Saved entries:
□ □ □

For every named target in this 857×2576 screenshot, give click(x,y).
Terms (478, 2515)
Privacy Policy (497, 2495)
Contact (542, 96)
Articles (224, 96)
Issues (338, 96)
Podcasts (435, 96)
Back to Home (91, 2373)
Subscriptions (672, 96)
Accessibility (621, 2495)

□ □ □

__Work order__.
Once the records are read, print each of them exactly as written.

__Answer to the exercise__.
For every named target in this 857×2576 screenshot, give click(x,y).
Terms (478, 2515)
Privacy Policy (497, 2495)
Contact (542, 96)
Articles (224, 96)
Issues (338, 96)
Podcasts (435, 96)
Back to Home (91, 2373)
Subscriptions (672, 96)
Accessibility (621, 2495)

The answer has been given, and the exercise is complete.